Já o autor Franz Von Liszt[8] define a pena como um “mal, que, por intermédio dos órgãos da administração da justiça criminal, o Estado inflige ao delinqüente em razão do delito.”


Entre os doutrinadores internacionais encontra-se a definição de pena por Jeremias Bentham[9], como sendo “um mal legal que deve recair acompanhado das formalidades jurídicas, sobre indivíduos convencidos de terem feito algum ato prejudicial, proibido pela lei, e com o fim de se prevenirem semelhantes ações para o futuro.” 


Ainda em doutrina estrangeira o autor Fillipo Grispgni[10], coloca que pena “é a diminuição de um ou mais bens jurídicos, infligido ao autor de um ilícito jurídico pelos órgãos jurisdicionais adequados.”


Desta forma a pena pode ser vista como uma conseqüência jurídica, sendo um mal que se impõe a quem descumpre uma norma ou comete um ato ilícito, tendo assim os seus bens jurídicos diminuídos na proporção dos seus atos, visando que não se propague determinada atitude.


2.2 Evolução histórica da pena


O estudo que se faz entorno da questão da evolução da pena procura trilhar o caminha desta desde os primórdios das civilizações até os dias atuais como forma de abordar os pontos mais importantes que evoluíram durante os séculos, como passa-se a abordar.


Interessante é a classificação que o autor Pedro Rates Gomes Neto[11] faz a respeito dos períodos de evolução da pena, distribuindo da seguinte forma: “vingança privada, vingança divina, vingança pública, período humanitário, período científico e período da nova defesa social.”
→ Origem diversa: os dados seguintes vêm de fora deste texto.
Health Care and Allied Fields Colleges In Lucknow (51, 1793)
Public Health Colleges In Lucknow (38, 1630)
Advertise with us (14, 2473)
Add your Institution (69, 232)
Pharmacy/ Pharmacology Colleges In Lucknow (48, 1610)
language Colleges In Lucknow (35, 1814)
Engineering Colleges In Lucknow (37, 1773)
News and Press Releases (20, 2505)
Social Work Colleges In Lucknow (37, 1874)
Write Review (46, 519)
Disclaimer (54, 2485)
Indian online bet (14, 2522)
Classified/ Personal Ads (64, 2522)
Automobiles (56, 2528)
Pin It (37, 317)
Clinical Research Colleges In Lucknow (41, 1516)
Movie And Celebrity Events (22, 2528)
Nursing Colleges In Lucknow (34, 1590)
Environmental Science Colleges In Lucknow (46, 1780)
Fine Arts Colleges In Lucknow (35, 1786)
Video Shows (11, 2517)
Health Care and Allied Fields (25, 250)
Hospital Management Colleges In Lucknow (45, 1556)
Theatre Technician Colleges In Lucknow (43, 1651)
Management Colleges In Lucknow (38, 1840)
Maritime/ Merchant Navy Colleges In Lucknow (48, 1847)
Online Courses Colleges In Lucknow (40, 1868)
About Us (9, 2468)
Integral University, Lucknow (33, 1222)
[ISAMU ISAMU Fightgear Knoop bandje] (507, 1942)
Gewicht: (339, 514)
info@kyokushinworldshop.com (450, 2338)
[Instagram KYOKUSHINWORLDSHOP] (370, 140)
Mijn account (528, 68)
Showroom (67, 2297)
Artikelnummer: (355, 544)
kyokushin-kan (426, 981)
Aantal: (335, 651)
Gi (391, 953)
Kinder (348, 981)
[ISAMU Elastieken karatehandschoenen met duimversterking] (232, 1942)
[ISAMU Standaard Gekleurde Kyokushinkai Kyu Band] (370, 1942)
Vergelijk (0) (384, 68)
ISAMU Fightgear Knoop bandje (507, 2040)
Desta forma, para efeitos de melhor expressar o tema proposto, se analisa os já citados períodos de forma breve, procurando salientar, como colocado, os pontos mais importantes.


2.1.1 Período da vingança privada


Este período é o mais primitivo pelo qual já passou a pena, sendo que esta era usada unicamente com o intuito de vingança e não guardava qualquer relação entre a pessoa do criminoso e o crime cometido.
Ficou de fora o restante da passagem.